While some convenience retailer data has been available for quite a few years (notably ACNielsen’s Convenience Track offering), sample sizes have been rather low (e.g. maybe 3% of all convenience stores in the US) and data sourcing has been heavily reliant on retail audit rather than scanning.
Today scanning is much more widespread across the US convenience store channel than it was a few years ago. And IRI has been quick to seize the opportunity. Their new offering will be of interest to both manufacturers and retailers.
Last week RetailWire wrote extensively on the topic, including some interesting remarks from John Lofstock, editor at Convenience Store Decisions, and quite a lot of contributed commentary from panellists and readers.
To be clear though, this is evolution not revolution.
Manufacturers, already big subscribers to these sorts of data services, will of course be glad to have harder facts on which to base claims for shelf space and evaluate promotional offers in the convenience channel.
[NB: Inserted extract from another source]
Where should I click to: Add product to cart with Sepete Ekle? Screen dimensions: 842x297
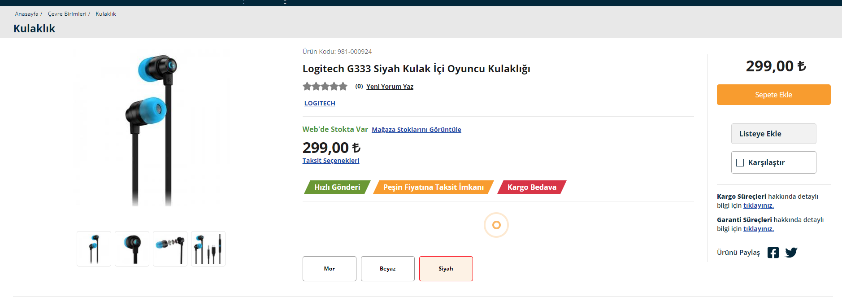(773, 95)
And, theoretically at least, C-store operators will be able to take better-informed decisions about product mix and stock levels. But this assumes that they have the time and training to analyse the reports provided and deduce appropriate action taking into account their own data on out-of-stocks and their knowledge of their own retail space. Major convenience store chains probably do indeed have the resource available to take advantage of this sort of analysis, and some of them are starting to do so. But in a trade where, by-and-large, even analysis of own POS tends to be rudimentary at best, will the improvement in quality and spread of channel data encourage more operators – the smaller operators, the independents – to invest both the money and the time required to fine-tune their operations? Probably not.
The real revolution will come, I think, when IRI and others start selling targeted end-to-end analytical services to C-stores, offering them not just reports and charts but proposed points of action. Even small operations might be willing to find some money for a service that could put them on equal footing with the major chains. And that’s a potential market of tens of thousands of service customers.